In the last of our series on FRS 102 we look at two of the issues arising when going through the conversion process.
Impairment of Loans
As described in Part 3 of this series, if interest is stopped on a loan it will lead to impairment ( or added provision). This is due to the standard requiring you to continue to calculate interest for accounts purposes. One further complication will be if the loan term is rescheduled at the same time.
It is important to remember that it is the lost interest on the revised term and not the original term that will be important for the calculation of impairment. As you are calculating interest over a longer period of time then the level of impairment on this loan would be greatly increased. In some cases this can lead to the majority of the loan being impaired.

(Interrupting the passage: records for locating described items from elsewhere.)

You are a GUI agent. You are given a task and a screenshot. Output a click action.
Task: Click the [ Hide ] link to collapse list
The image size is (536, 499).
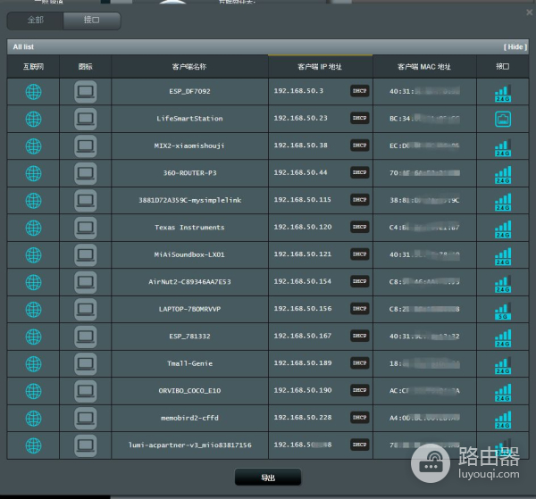click(x=515, y=46)
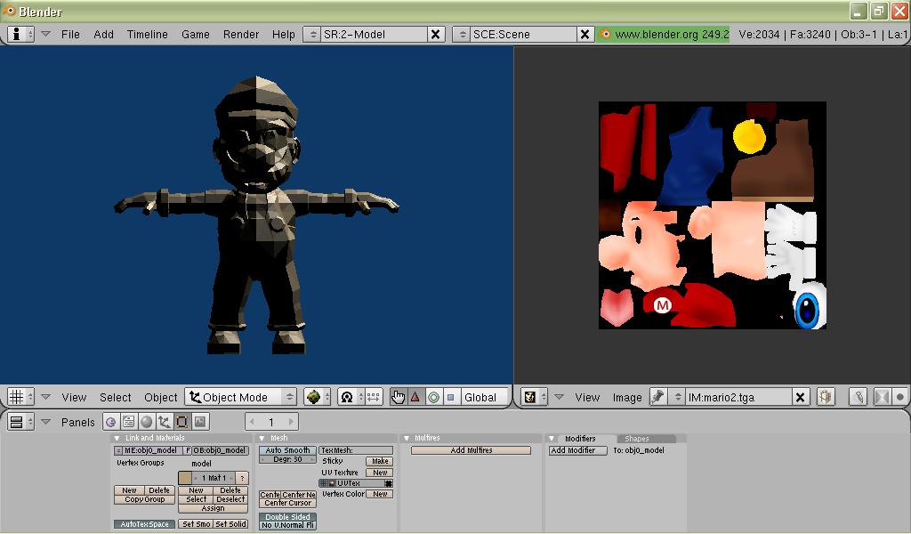The image size is (911, 534).
Task: Click the texture paint pencil icon
Action: pos(859,397)
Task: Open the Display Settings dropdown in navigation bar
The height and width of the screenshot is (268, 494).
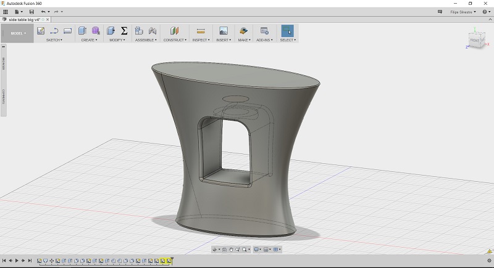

To show the impact of this if we took the situation of a loan with a remaining balance of £1,200 and an original interest rate of 1% which was being repaid at £207.06 per month over a 6 month period. If the loan balance is rescheduled over 10 years and interest is stopped then they will repay £10 per month. The level of impairment increases to over £500 in this example. If the term had not been increased the level of impairment would have been less than a tenth of this level of impairment.
Write off of Loans
The new standard has different rules covering when loans are written off (derecognised) for accounts purposes (see Part 4 for more details). An added complication is that whether a loan is written off or provided for has an impact on how you treat any “bad debts recovered”. If the loan is only provided for then you would show the recovery as loan repayment and reduce the provision accordingly. It does mean that the rules for derecognition of loans are going to make accounting records even more “messy” for something that will have no net effect on your surplus or net assets.